Work to complete:
Below are records to print word for word; include none of their pictures.

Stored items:
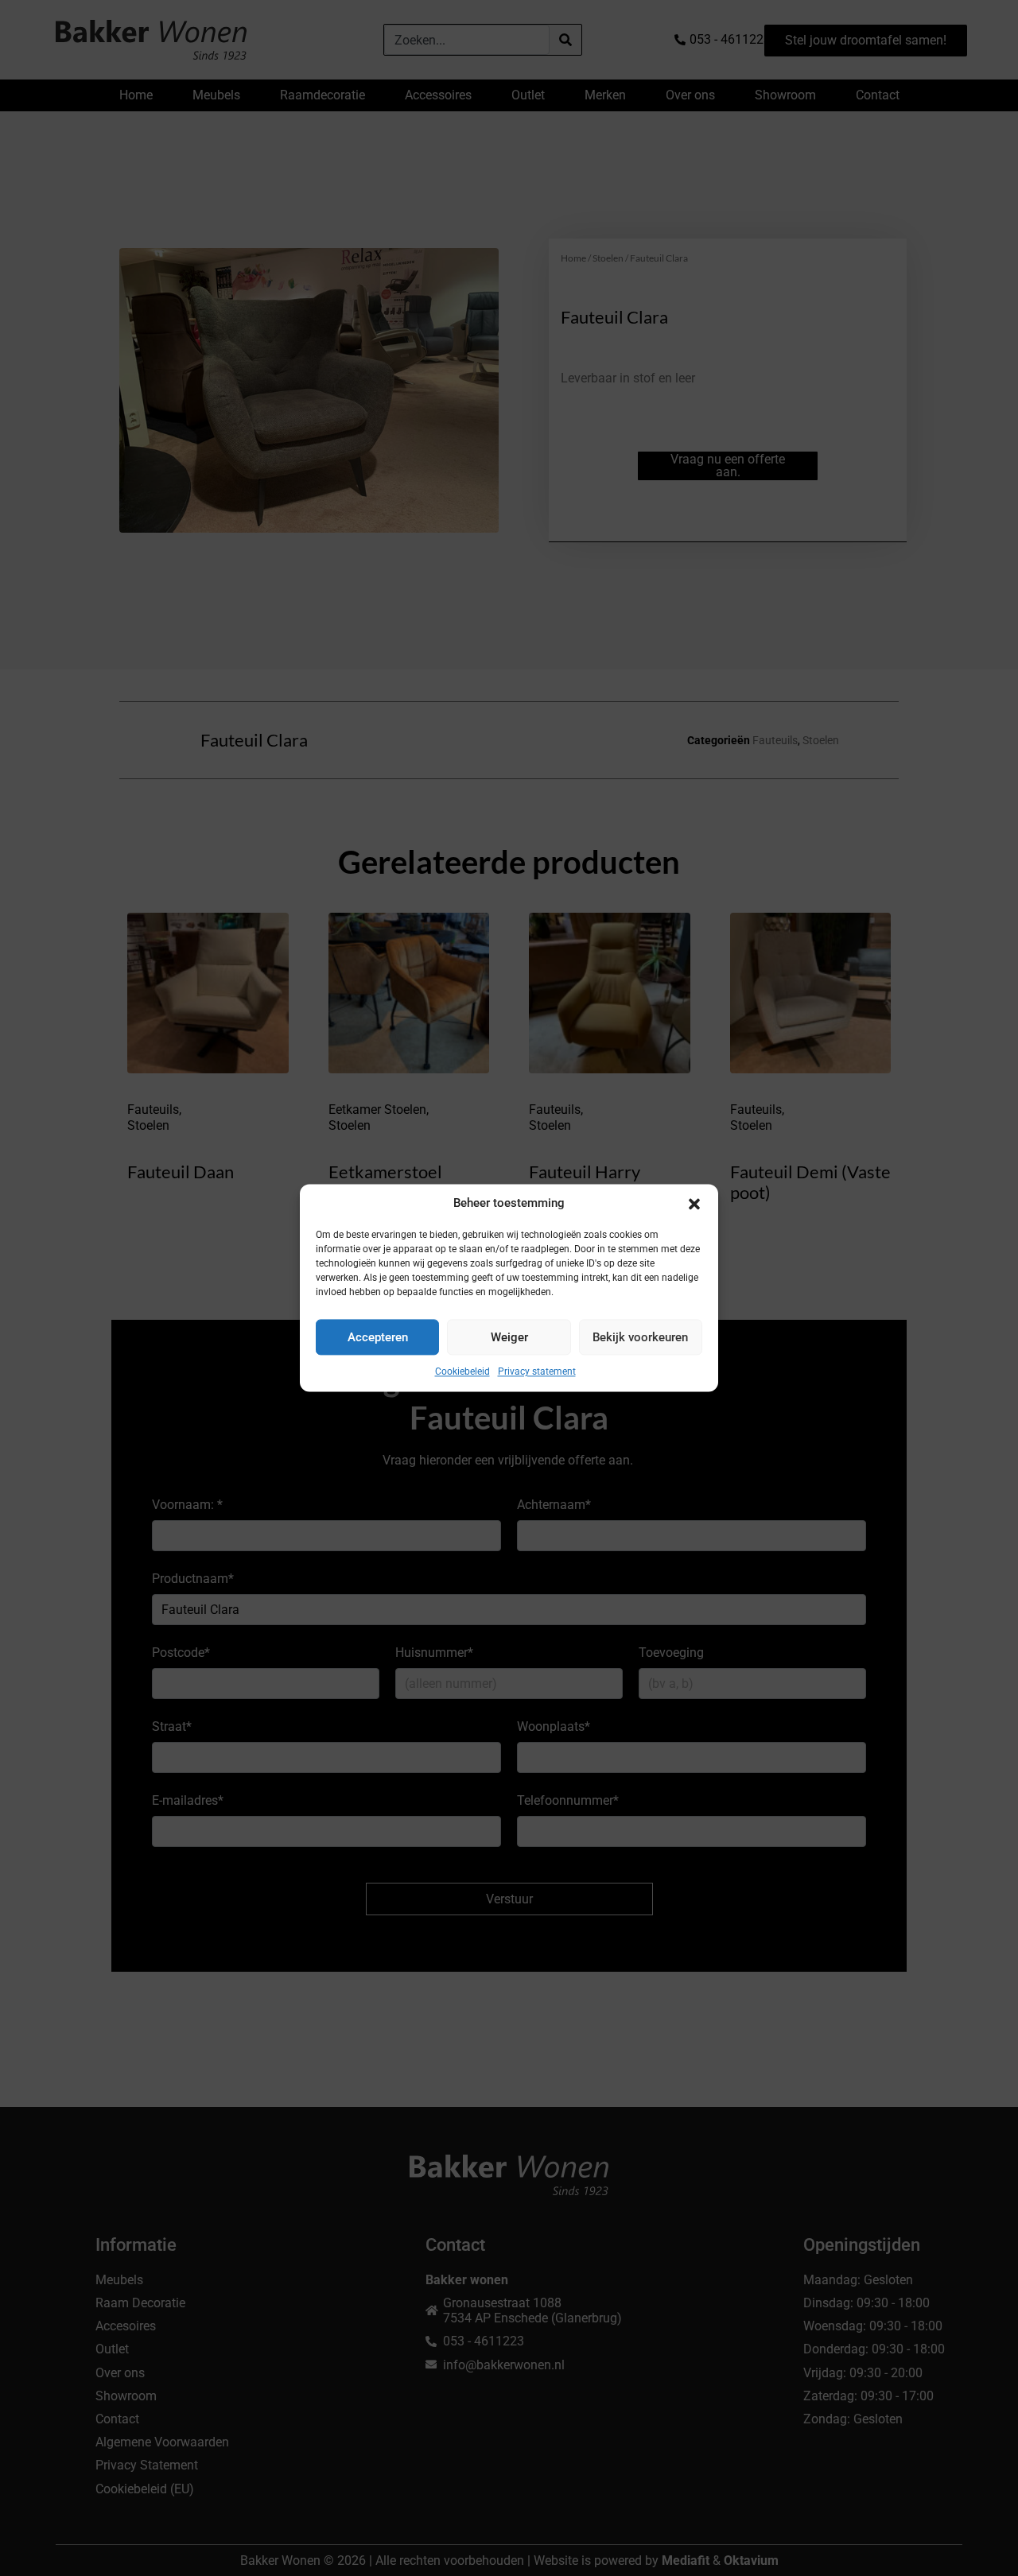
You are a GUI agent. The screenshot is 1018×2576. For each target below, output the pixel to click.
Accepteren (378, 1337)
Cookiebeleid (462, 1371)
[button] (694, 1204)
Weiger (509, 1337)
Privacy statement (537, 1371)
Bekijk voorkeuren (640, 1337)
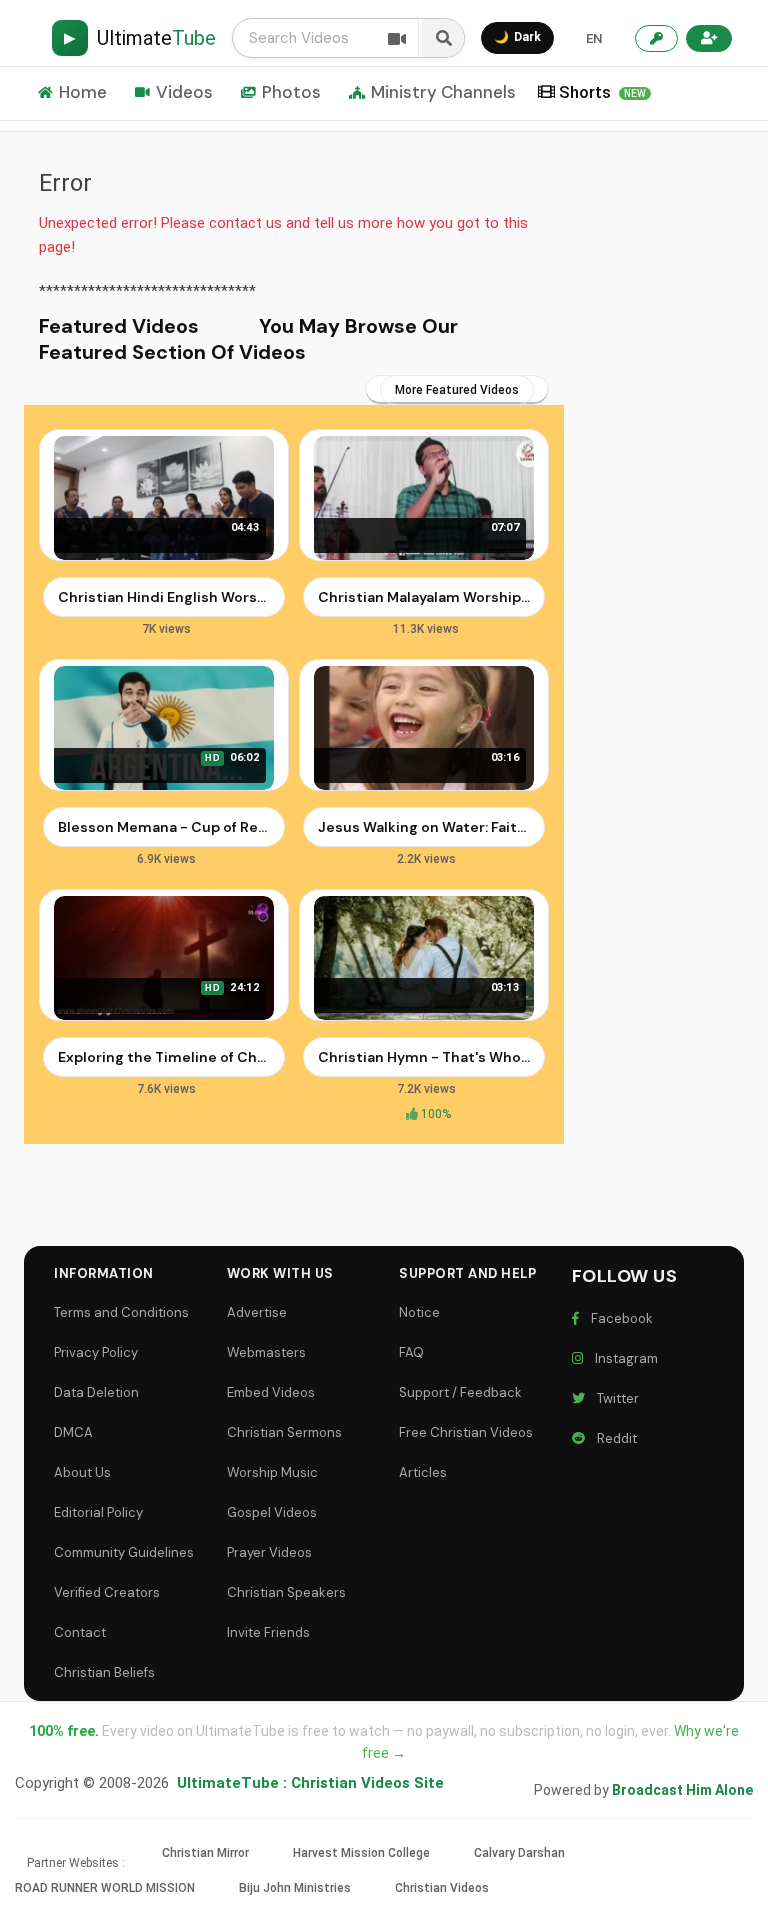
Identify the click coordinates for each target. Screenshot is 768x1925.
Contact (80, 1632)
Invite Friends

Solution to this exercise:
You are a GUI agent. The screenshot is 1018×2576. For each target below, output the pixel to click.
Accepteren (378, 1337)
Cookiebeleid (462, 1371)
[button] (694, 1204)
Weiger (509, 1337)
Privacy statement (537, 1371)
Bekijk voorkeuren (640, 1337)
Identify the click coordinates for each target. Screenshot is 768x1925.
Contact (80, 1632)
Invite Friends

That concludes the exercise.